Embolization is an option for some patients with tumors that cannot be removed by surgery. It can be used for tumors that are too large to be destroyed with ablation – usually larger than 4 cm.
Embolization has been used by our experienced Interventional Radiologists since 2004 to treat inoperable liver tumors, typically from primary liver cancer as well as metastases from colorectal cancer, breast cancer, gynecologic cancer, melanoma and other cancers that spread to the liver. It was first used in Westchester by Dr. Carlos Forcade. Every member of our Interventional Radiology team at NWH is specially trained in embolization procedures.
For more information or for a referral please call the Interventional Radiology Department at 914.242.8154.
Click below to read about the different embolizations performed at Northern Westchester Hospital. These non-surgical, minimally invasive, image-guided procedures require only short recovery times and offer improved quality of life.
Radiofrequency Ablation is a minimally invasive treatment for cancer. Imaging technology such as Ultrasound and Computed Tomography (CT Scan) are used to guide a needle electrode into a tumor. High-frequency electrical currents are passed through the electrode, creating heat that destroys or ablates the abnormal cells.
In Trans arterial embolization a catheter (a thin, flexible tube) is put into the common femoral artery through a small cut in the inner thigh and threaded into the hepatic artery in the liver, guided with IV contrast and Fluoroscopy. Once the catheter is in place, small particles are injected into the hepatic artery to induce ischemia, or restriction of blood supply to the tumor.

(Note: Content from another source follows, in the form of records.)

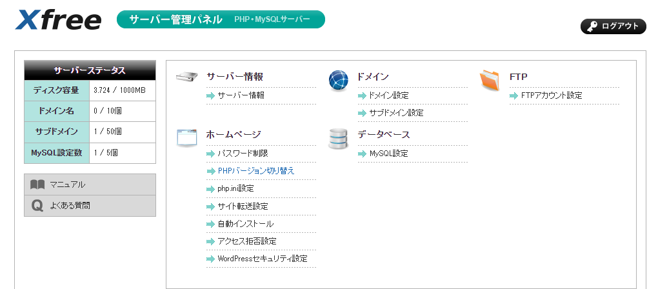Go to サイト転送設定
658x289 pixels.
point(243,206)
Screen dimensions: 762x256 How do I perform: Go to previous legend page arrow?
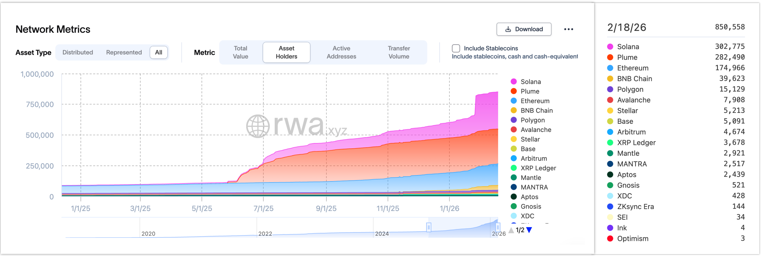511,230
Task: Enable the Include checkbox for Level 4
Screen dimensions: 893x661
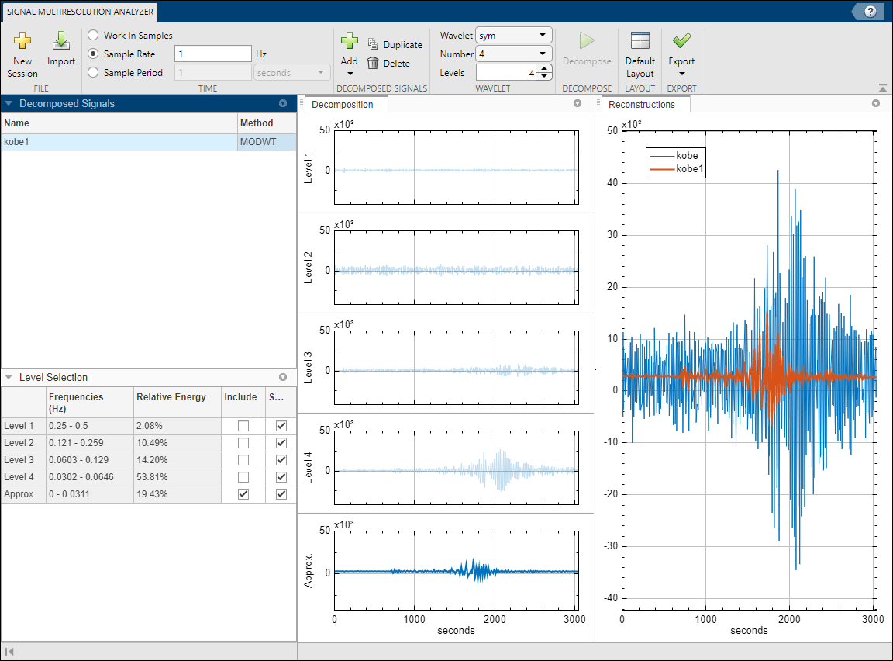Action: click(x=243, y=476)
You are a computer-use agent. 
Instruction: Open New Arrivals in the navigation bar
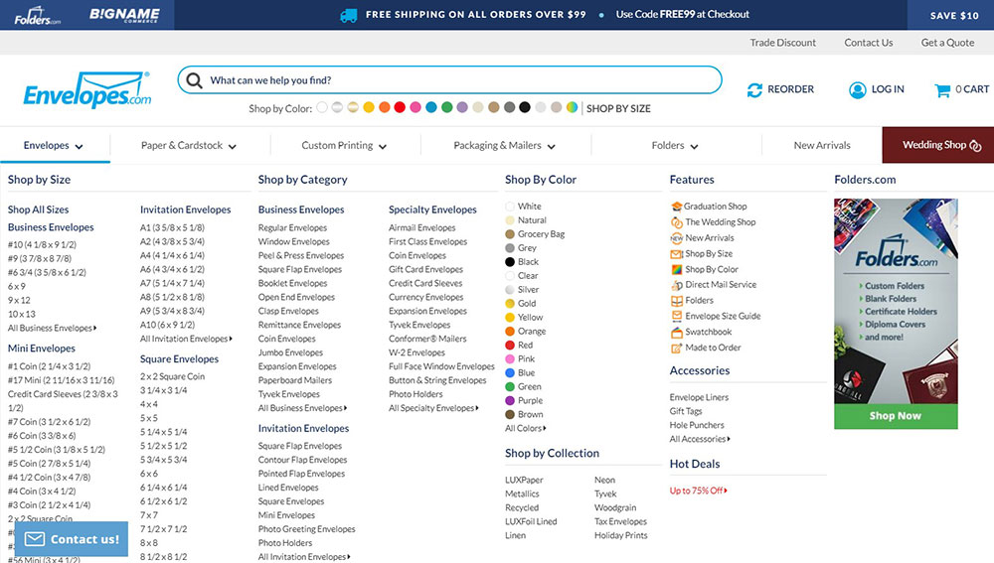(x=822, y=146)
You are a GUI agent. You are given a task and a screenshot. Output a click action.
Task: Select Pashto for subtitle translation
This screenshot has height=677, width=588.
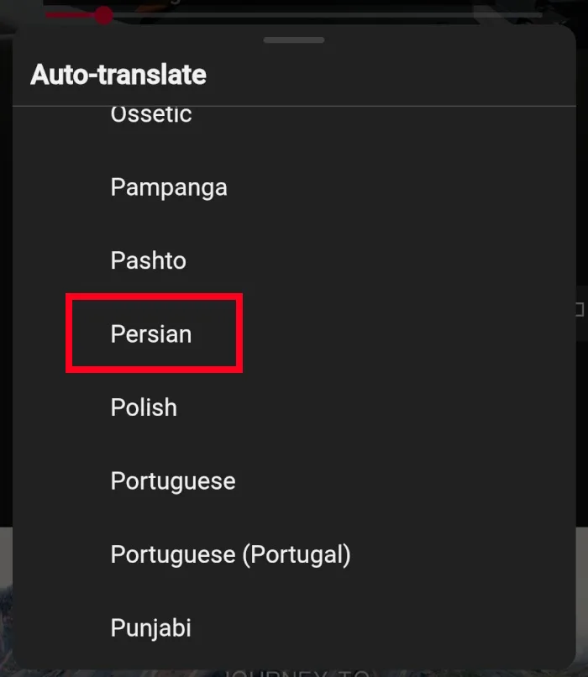[x=148, y=260]
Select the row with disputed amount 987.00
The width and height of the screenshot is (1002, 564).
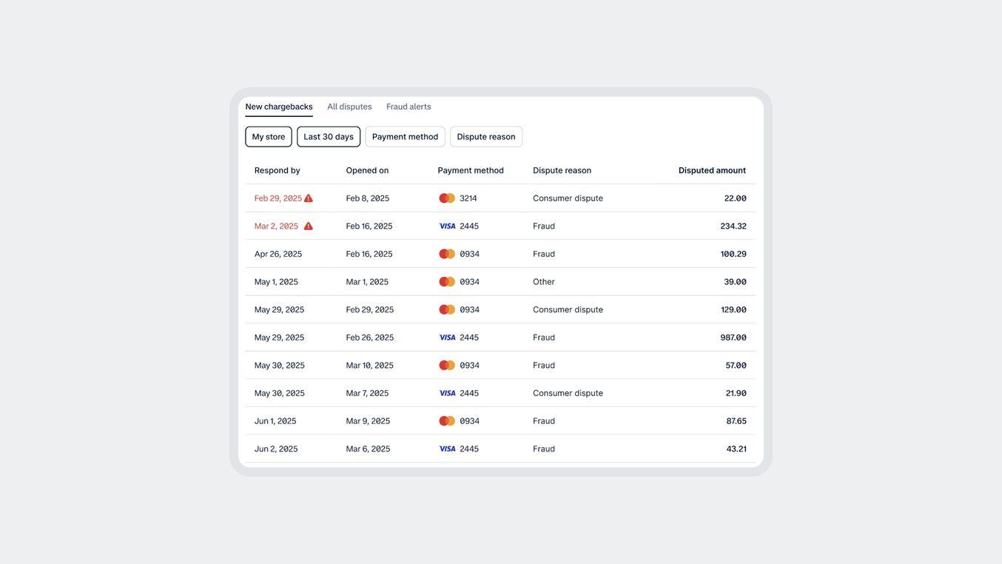[x=501, y=333]
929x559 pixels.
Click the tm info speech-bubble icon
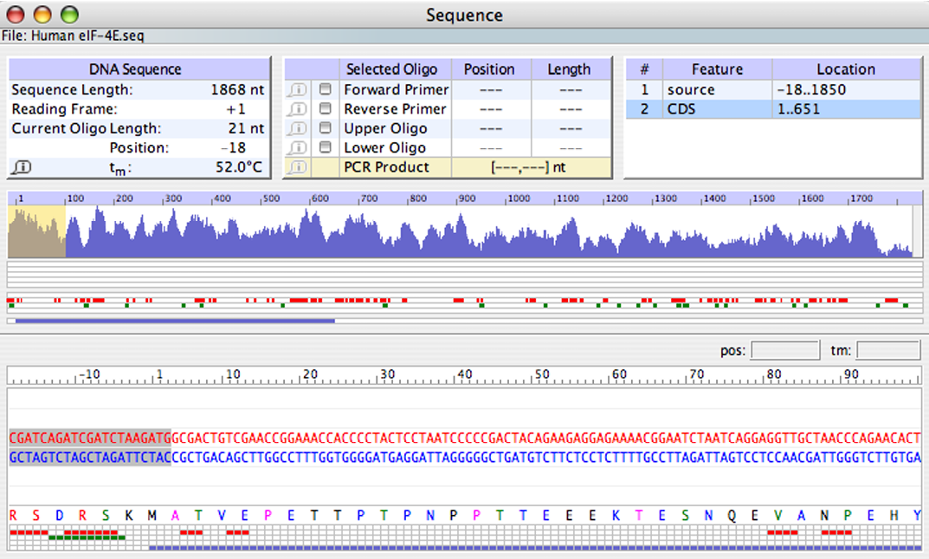(x=22, y=167)
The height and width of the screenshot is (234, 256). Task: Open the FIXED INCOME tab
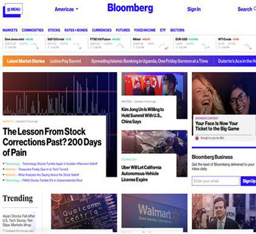coord(145,30)
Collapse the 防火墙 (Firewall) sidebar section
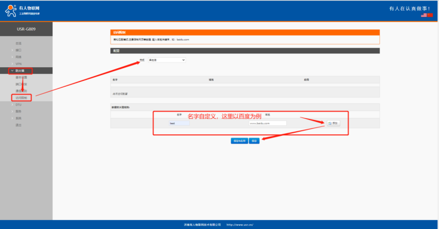439x229 pixels. pos(20,70)
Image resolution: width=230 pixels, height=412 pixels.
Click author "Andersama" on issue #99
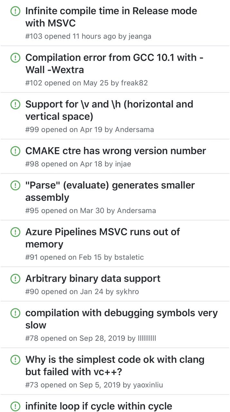pos(134,130)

Trans arterial chemoembolization combines chemotherapy with embolization. Chemoembolization attacks the cancer in two ways: First, it delivers a very high concentration of chemotherapy, or anti-cancer drugs, directly into the tumor, without exposing the entire body to the effects of those drugs. Second, the procedure cuts off blood supply to the tumor, trapping the anti-cancer drugs at the site and depriving the tumor of the oxygen and nutrients it needs to grow. X-Ray images are taken to map the path of the blood vessels feeding the tumor and to pinpoint the site for the procedure.
Chemoembolization can help prevent the growth of the tumor and can be used in combination with other types of therapy, such as Tumor Ablation,Chemotherapy, or Radiation, to treat cancer metastases while potentially preserving liver function.
Trans arterial radioembolization uses embolization to deliver millions of tiny radioactive beads called SIR-Spheres® into the hepatic artery–precisely where liver tumors receive most of their blood supply. Once infused, the beads lodge in the blood vessels near the tumor, where they give off small amounts of yttrium-90 (Y-90) radiation to the tumor site for several days. The radiation travels a very short distance, so its effects are limited mainly to the tumor.
TARE has been used by the experienced Radiation Oncologists and Interventional Radiologists at NWH since 2010 to treat inoperable liver tumors, typically from primary liver cancer and colorectal metastasis that has spread to the liver.
Our Team Approach Paramount to the application of this advanced treatment at NWH is the multidisciplinary collaboration between Dr. Carlos Forcade, Director of Interventional Radiology, and Dr. Alfred Tinger, Chief of Radiation Oncologyin The Cancer Treatment and Wellness Center.